The exercise: Turn the lines below into a JSON list of strings, one string per line, skipping blank lines and leaving out the pictures.

Screenshot and document pointing data
· · · · · · ·
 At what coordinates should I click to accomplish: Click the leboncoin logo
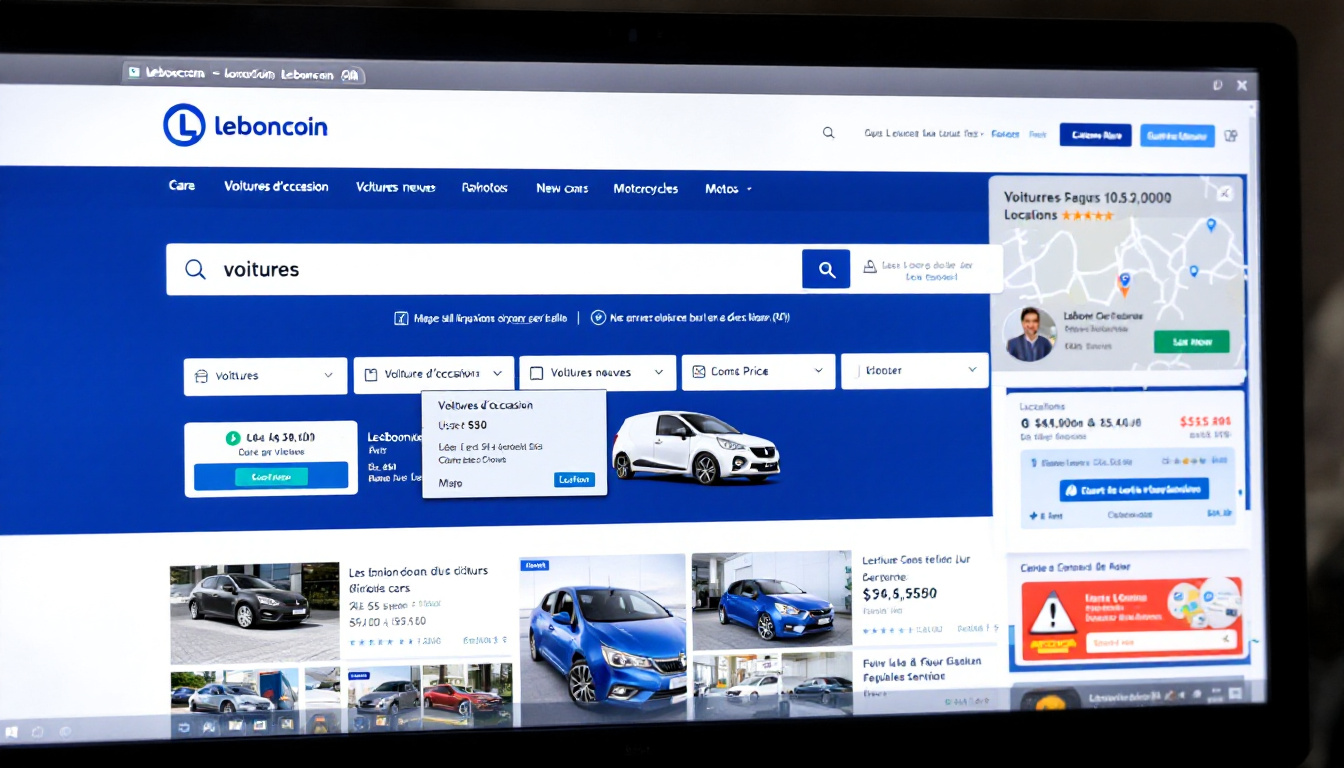245,124
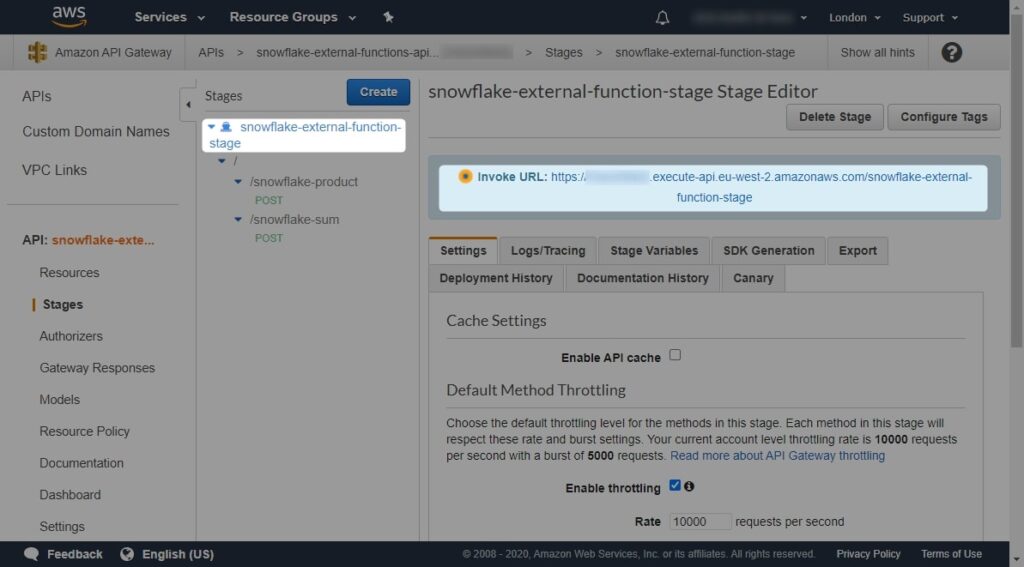Collapse the /snowflake-sum resource
Image resolution: width=1024 pixels, height=567 pixels.
tap(238, 219)
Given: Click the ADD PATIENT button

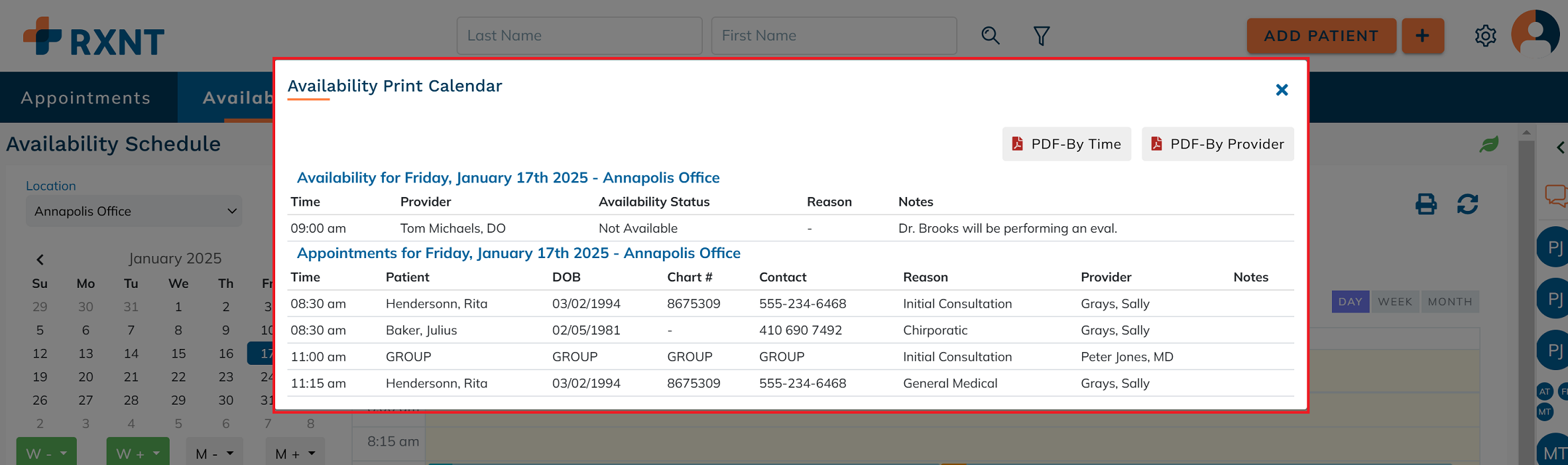Looking at the screenshot, I should (1321, 36).
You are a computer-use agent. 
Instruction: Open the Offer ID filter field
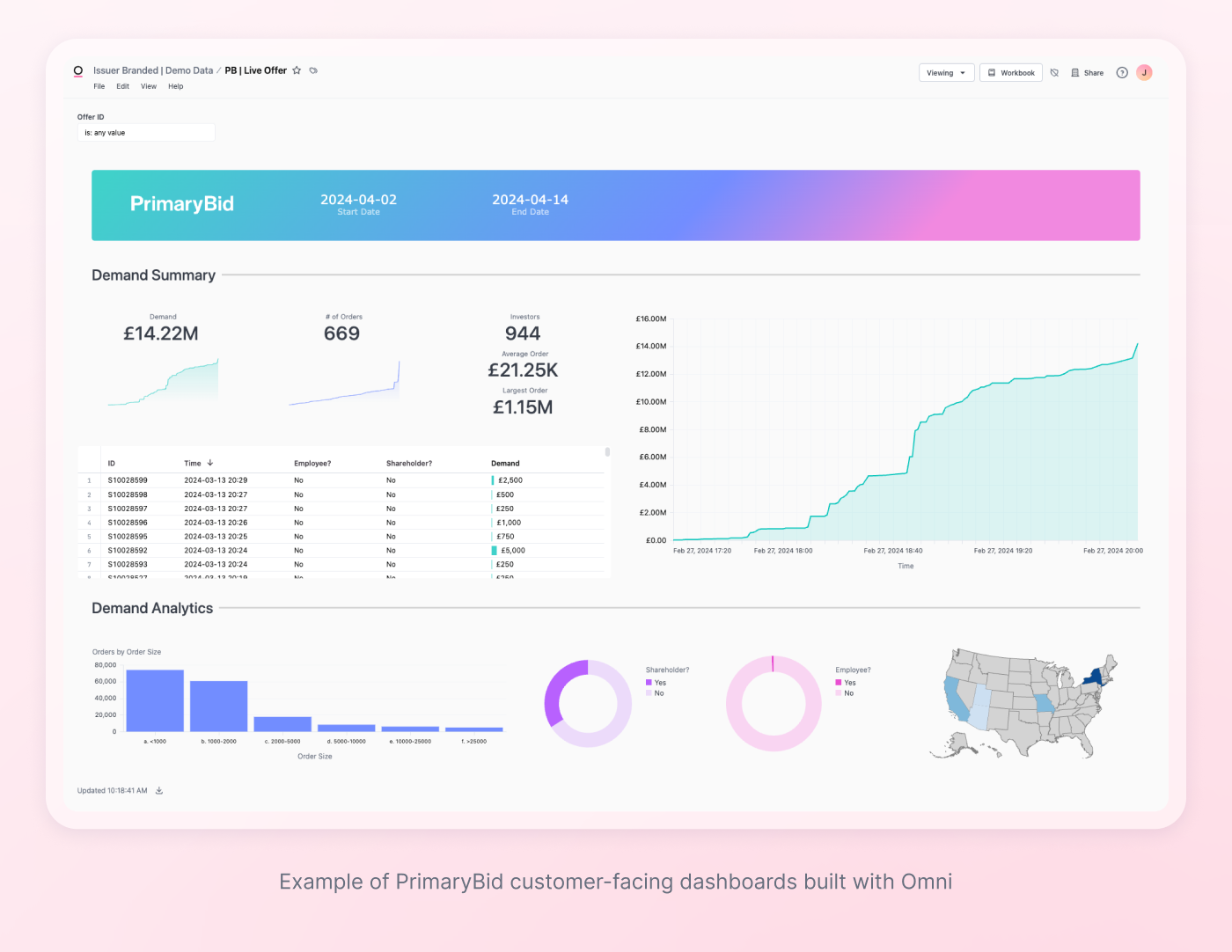(146, 133)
· · · · · · ·
Correct result:
[
  " At what coordinates should I click to accomplish: Click the leboncoin logo",
  "245,124",
  "Collapse the /snowflake-sum resource",
  "Image resolution: width=1024 pixels, height=567 pixels.",
  "tap(238, 219)",
  "Given: Click the ADD PATIENT button",
  "Looking at the screenshot, I should (1321, 36).",
  "You are a computer-use agent. ",
  "Instruction: Open the Offer ID filter field",
  "(146, 133)"
]